* Problem to solve: Print every record exactly, omitting none.

Collected data

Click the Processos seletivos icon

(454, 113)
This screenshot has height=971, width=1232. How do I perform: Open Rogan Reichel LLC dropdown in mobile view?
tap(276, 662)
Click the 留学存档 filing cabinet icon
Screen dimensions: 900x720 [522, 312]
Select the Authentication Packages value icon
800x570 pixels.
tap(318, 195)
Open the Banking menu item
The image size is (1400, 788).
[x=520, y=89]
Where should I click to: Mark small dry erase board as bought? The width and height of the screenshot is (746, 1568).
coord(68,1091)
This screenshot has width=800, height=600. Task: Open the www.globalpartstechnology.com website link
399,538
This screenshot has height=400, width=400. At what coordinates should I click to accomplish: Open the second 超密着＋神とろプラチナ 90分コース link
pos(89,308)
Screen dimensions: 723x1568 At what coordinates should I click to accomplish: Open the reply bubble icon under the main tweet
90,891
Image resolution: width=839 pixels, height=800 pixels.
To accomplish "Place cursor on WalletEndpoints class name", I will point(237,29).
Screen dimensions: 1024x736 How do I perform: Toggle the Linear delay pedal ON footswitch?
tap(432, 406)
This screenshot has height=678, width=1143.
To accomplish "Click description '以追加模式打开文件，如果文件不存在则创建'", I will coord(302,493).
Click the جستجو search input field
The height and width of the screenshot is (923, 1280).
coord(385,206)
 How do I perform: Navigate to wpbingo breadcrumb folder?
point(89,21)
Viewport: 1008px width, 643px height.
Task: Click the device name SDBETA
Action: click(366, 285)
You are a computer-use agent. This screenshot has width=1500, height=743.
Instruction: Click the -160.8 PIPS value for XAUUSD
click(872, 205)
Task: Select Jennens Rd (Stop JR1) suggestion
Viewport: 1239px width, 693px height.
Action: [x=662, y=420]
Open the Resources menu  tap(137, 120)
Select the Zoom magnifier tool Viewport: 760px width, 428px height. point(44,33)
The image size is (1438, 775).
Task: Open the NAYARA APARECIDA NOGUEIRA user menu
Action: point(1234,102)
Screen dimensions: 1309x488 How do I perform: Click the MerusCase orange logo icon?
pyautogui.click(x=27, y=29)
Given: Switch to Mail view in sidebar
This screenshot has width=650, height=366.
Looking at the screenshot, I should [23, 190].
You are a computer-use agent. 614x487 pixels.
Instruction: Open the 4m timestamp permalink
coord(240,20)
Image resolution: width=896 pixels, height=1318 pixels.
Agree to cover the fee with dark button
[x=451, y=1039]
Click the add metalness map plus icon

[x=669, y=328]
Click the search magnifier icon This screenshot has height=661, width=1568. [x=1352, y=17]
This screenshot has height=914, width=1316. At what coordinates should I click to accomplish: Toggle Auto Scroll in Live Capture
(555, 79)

* Written response:
Click the Processos seletivos icon

(454, 113)
This screenshot has height=971, width=1232. How do I perform: Open Rogan Reichel LLC dropdown in mobile view?
tap(276, 662)
Click the 留学存档 filing cabinet icon
Screen dimensions: 900x720 [522, 312]
Select the Authentication Packages value icon
800x570 pixels.
tap(318, 195)
Open the Banking menu item
The image size is (1400, 788).
[x=520, y=89]
Where should I click to: Mark small dry erase board as bought? The width and height of the screenshot is (746, 1568).
coord(68,1091)
This screenshot has width=800, height=600. Task: Open the www.globalpartstechnology.com website link
399,538
This screenshot has height=400, width=400. At what coordinates should I click to accomplish: Open the second 超密着＋神とろプラチナ 90分コース link
pos(89,308)
Screen dimensions: 723x1568 At what coordinates should I click to accomplish: Open the reply bubble icon under the main tweet
90,891
Image resolution: width=839 pixels, height=800 pixels.
To accomplish "Place cursor on WalletEndpoints class name", I will point(237,29).
Screen dimensions: 1024x736 How do I perform: Toggle the Linear delay pedal ON footswitch?
tap(432, 406)
This screenshot has height=678, width=1143.
To accomplish "Click description '以追加模式打开文件，如果文件不存在则创建'", I will coord(302,493).
Click the جستجو search input field
The height and width of the screenshot is (923, 1280).
coord(385,206)
 How do I perform: Navigate to wpbingo breadcrumb folder?
point(89,21)
Viewport: 1008px width, 643px height.
Task: Click the device name SDBETA
Action: click(366, 285)
You are a computer-use agent. This screenshot has width=1500, height=743.
Instruction: Click the -160.8 PIPS value for XAUUSD
click(872, 205)
Task: Select Jennens Rd (Stop JR1) suggestion
Viewport: 1239px width, 693px height.
Action: [x=662, y=420]
Open the Resources menu  tap(137, 120)
Select the Zoom magnifier tool Viewport: 760px width, 428px height. point(44,33)
The image size is (1438, 775).
Task: Open the NAYARA APARECIDA NOGUEIRA user menu
Action: point(1234,102)
Screen dimensions: 1309x488 How do I perform: Click the MerusCase orange logo icon?
pyautogui.click(x=27, y=29)
Given: Switch to Mail view in sidebar
This screenshot has width=650, height=366.
Looking at the screenshot, I should [23, 190].
You are a computer-use agent. 614x487 pixels.
Instruction: Open the 4m timestamp permalink
coord(240,20)
Image resolution: width=896 pixels, height=1318 pixels.
Agree to cover the fee with dark button
[x=451, y=1039]
Click the add metalness map plus icon

[x=669, y=328]
Click the search magnifier icon This screenshot has height=661, width=1568. [x=1352, y=17]
This screenshot has height=914, width=1316. At what coordinates should I click to accomplish: Toggle Auto Scroll in Live Capture
(555, 79)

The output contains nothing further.